Nina Maskiell's black and white illustrations seem endless. Contrasting shapes and forms writhe and morph from one organic object into another. The absence of colour concentrates focus on the fine, carefully-planned detail as well as uniting the various components into a single "organism".

Amid My Solidute and Raven - artworks by Sarah Korte, artist exhibiting in Rather Be Naked 2011 group show

Artworks by Sarah Korte, artist exhibiting in Rather Be Naked 2011 group show

Sarah Korte's enigmatic drawings and paintings possess an uneasiness - both her hard-edged graphic drawings and also her more dream-like ink paintings. Sarah creates tension in her drawings with stong contrasts and tight compositions (rendered in a comic-book style). The fragile figures have an almost abrasive quality. In contrast, the faces in her paintings are almost fading away. The blurred facial features and empty eye sockets are perhaps all that remains in this place - hanging on with a quiet desperation, whilst fearing and knowing the inevitable.

Oasis and Dynamic - artworks by Joanna Gambotto, artist exhibiting in Rather Be Naked 2011 group show

Joanna Gambotto is a painter and ceramacist whose recent works are expressive landscape paintings. The small details - evidence of human habitation - are at times nearly engulfed by the surrounding brushwork of the landscape. These two artworks, "Oasis" (top) and "Dynamic" (bottom) are dark and emotional. Our presence seems quite fragile and perhaps temporary.

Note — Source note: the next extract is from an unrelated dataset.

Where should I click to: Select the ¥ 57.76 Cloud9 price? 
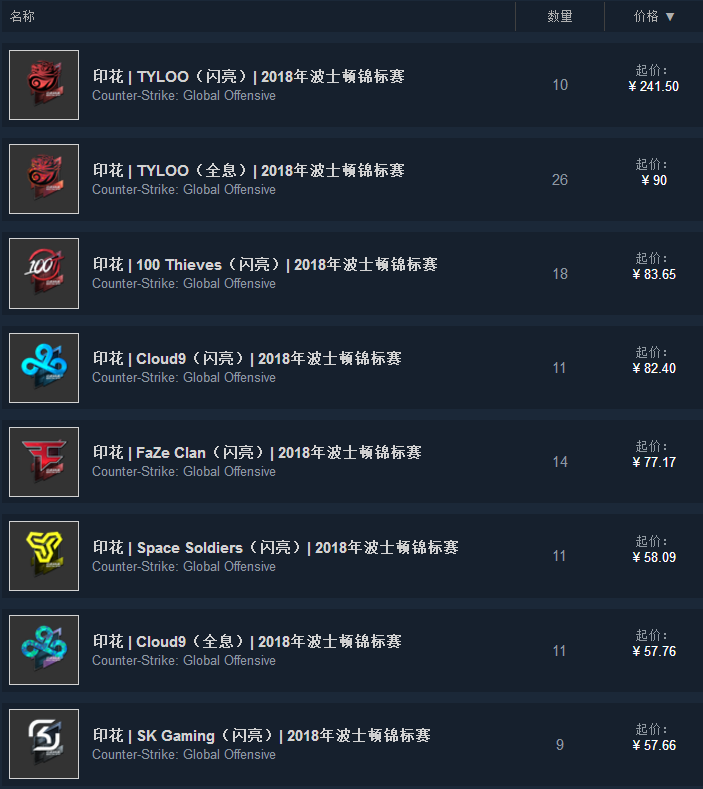coord(654,652)
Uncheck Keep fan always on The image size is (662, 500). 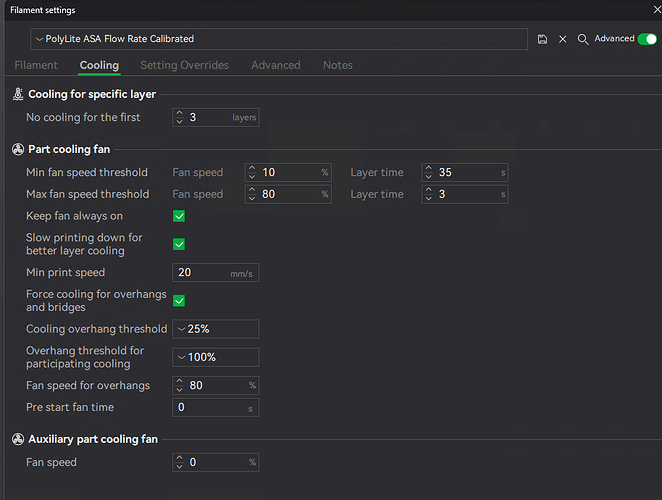[179, 216]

Artworks by Daus Von Roe, artist exhibiting in Rather Be Naked 2011 group show

Sydney-based artist Daus Von Roe finds inspiration in dreamscape visions and experiences. He describes his work as "art that explores beyond this time space reality through segments of vibrational consciousness that present themselves in physical form." Daus' most recent voyage was a year of his life lived in a sleeping pattern referred to as “polyphasic”. Polyphasic Sleeping involves a twenty minute sleep every four hours daily. He explains this experience to have harvested some of the most profound patterns of thought in his life, as documented in his cherished Dream Journal. (Visit http://dausvonroe.net for more info and images.)

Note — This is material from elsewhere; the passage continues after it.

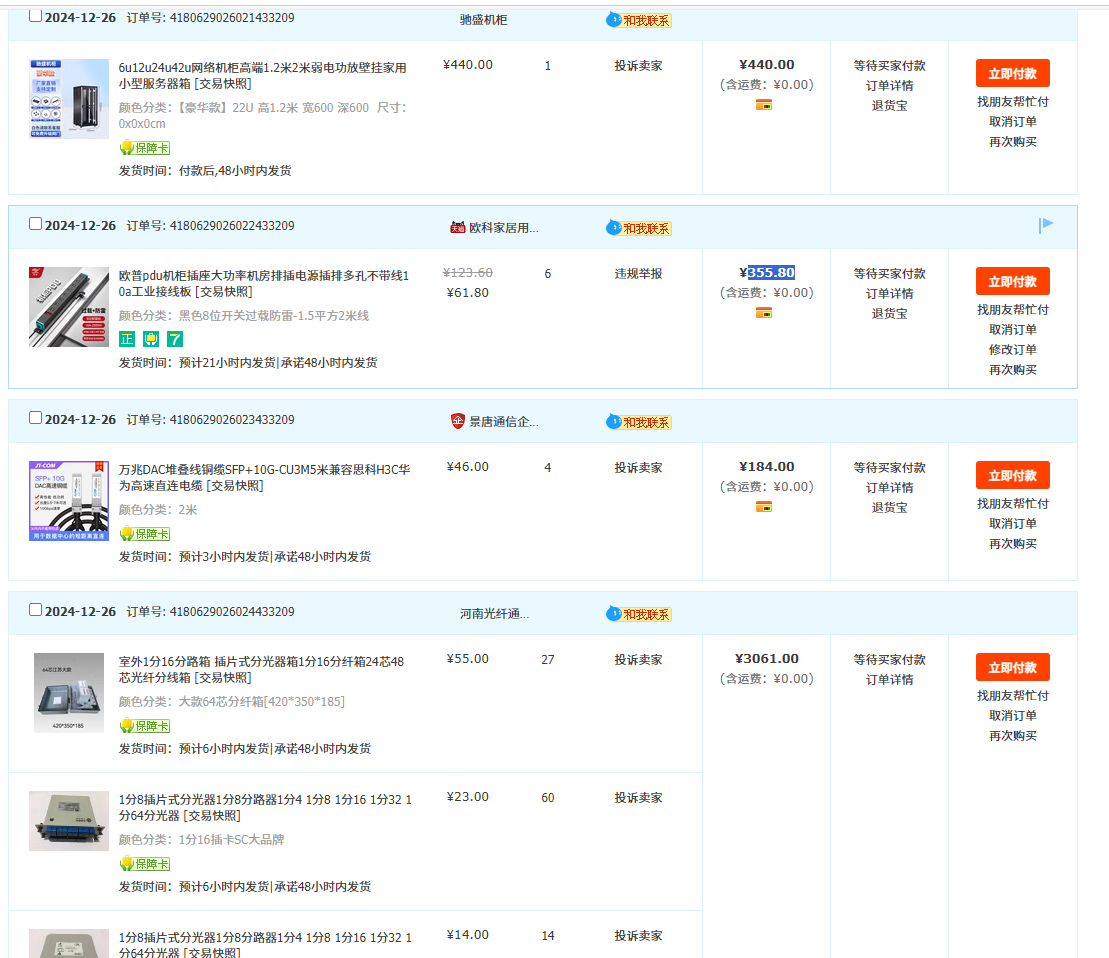Click 立即付款 for the ¥440.00 network cabinet order
The height and width of the screenshot is (958, 1109).
1012,73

Conversations and ClownGirl - artworks by Kathy Leung, artist exhibiting in Rather Be Naked 2011 group show

Kathy Leung is a Sydney-based painter who is "deeply influenced by and passionate of the old times Japanese anime". Her artworks are quiet and haunting - primarily figurative works but the round, almost alien faces reveal something lost, or at least misplaced.

Artworks by Narika McKenzie, artist exhibiting in Rather Be Naked 2011 group show

Narika McKenzie is a young photographer who works with both her digital SLR and her Holga, Lomo fish-eye and cardboard pinhole film-based cameras. As you can see from the photos above, taken from her "People Call Us Renegades" series, she is inspired by people and seeks to capture seemingly insignificant moments which are important. These images are "meant to remind people of possibility." (Via interview by Fonda LaShay - there are many more images & interesting reading so do visit!)

His and Hers and Play With Me (in progress) - artworks by Celine Roberts, artist exhibiting in Rather Be Naked 2011 group show

I find the work of Celine Roberts particularly intriguing. Pictured above are two of her works. At top, "His and Hers" explores the relationship between sexuality, identity and the body. The work deconstructs our preconceptions concerning our outermost skin down to our innermost bones. It was exhibited at galleryeight last April in the group show, "Fabrication" - an exhibition which coincided with April Fools Day and explored our perception of reality, the fabricated truth and Australians' love of "The Hoax". The second set of images show Celine's "Play With Me" work in progress. This piece explores the sense of touch.